La Pension de la via Saffi (L’Affittacamere) est un roman de Valerio Varesi publié par Agullo l’an dernier, dans une traduction de Florence Rigollet.

41nemdavwulRésumé

Quelques jours avant Noël, Ghitta Tagliavini, vieille dame propriétaire d’une pension dans le centre historique de Parme, est retrouvée morte dans son appartement. L’acte est semble-t-il criminel et l’enquête est confiée à Soneri.
Seulement, le commissaire connaissait Ghitta, car c’est dans sa pension, alors fréquentée par des jeunes gens et notamment des infirmières, qu’il a rencontré sa femme Ada, des années auparavant. Ada qui est décédée de manière dramatique peu après leur mariage. Forcément, voilà qui fait ressurgir à la surface bien des souvenirs, agréables et tristes à la fois.
Commençant à creuser, Soneri se rend compte que l’affable Ghitta qu’il a connue cachait bien son jeu et qu’elle savait aussi se montrer impitoyable.

Mon avis

Après sa première enquête qui l’avait vu affronter un Pô en crue, l’on retrouve avec plaisir le commissaire Soneri dans ce second opus, similaire à bien des égards bien qu’il soit totalement urbain et que la nature y soit moins présente – l’histoire se déroule essentiellement à Parme. Là encore, on déconseillera sa lecture aux aficionados de page-turners hollywoodiens. Ici, le commissaire avance dans son enquête, mais piano piano, tout en se replongeant dans son passé douloureux. Cet aspect mélancolique et quelque part endeuillé à vie rapproche Soneri d’Erlendur (à ceci près que le personnage d’Arnaldur Indriðason n’a pas perdu sa femme mais son frère). Tout en étant en couple – avec une Angela qui cherche sa place dans la vie du commissaire – il vit encore avec le fantôme de sa femme, ou du souvenir magnifié qu’il s’en est fait.

 » Ceux qui disent ça ne connaissaient pas Cornetti. C’était certes un homme plein de contradictions, mais il vivait très bien avec. C’était un type qui s’en sortait d’instinct. Il était communiste, mais il faisait des affaires. Il était dans un parti moraliste, mais c’était un homme à femmes. Il finançait des groupes extrémistes parce qu’il y retrouvait la passion de ses vingt ans, mais ça ne l’empêchait pas d’aller au Regio dans les loges des industriels. Il fallait le prendre comme il était. « 

Comme dans le précédent roman, l’intrigue va amener Soneri à s’interroger sur des évènements passés qui continuent encore à faire des remous aujourd’hui. Les filatures – il y en a – ne se font pas en bolide et à toute allure mais en arpentant à pied les rues du vieux Parme. C’est d’ailleurs un plaisir que de se balader dans le centro storico de la capitale d’Émilie-Romagne avec les personnages de Valerio Varesi, né à Turin mais de parents parmesans, et qui semble bien connaître la ville… et sa gastronomie. Soneri, qui n’y était pas retourné depuis ses années étudiantes, peine à reconnaître certains quartiers, métamorphosés et plus multiethniques qu’alors.
Les rebondissements sont peut-être un peu moins présents que dans Le Fleuve des brumes mais le plaisir de lecture est identique et l’on a déjà hâte de retrouver Soneri dans Les Ombres de Montelupo, paru il y a quelques mois.

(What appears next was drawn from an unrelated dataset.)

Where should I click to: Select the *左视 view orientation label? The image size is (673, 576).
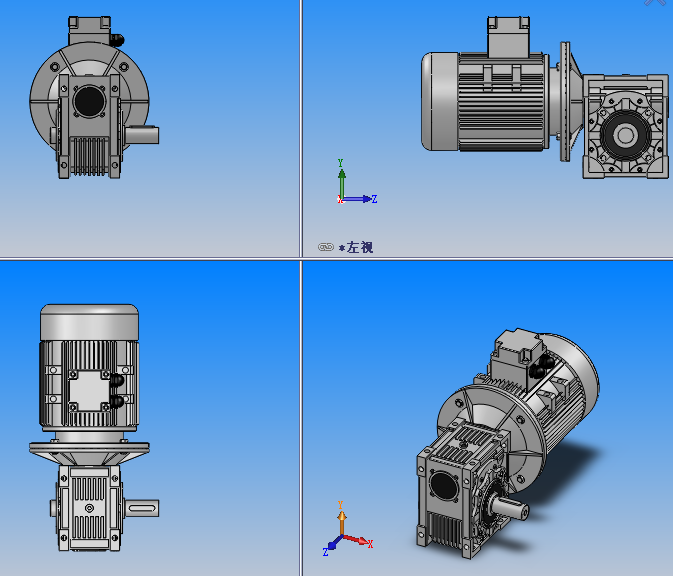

Sachant prendre le temps qu’il faut sans jamais ennuyer son lecteur ni perdre de vue l’intrigue principale, Valerio Varesi s’affirme comme une valeur sûre du roman noir à la Simenon. Et son personnage récurrent, le commissaire Soneri, a un côté fragile, loin des héros bodybuildés et surentraînés des thrillers américains, qui achève de le rendre attachant.

La Pension de la via Saffi (L’Affittacamere, 2004), de Valerio Varesi, Agullo/Noir (2017). Traduit de l’italien par Florence Rigollet, 320 pages.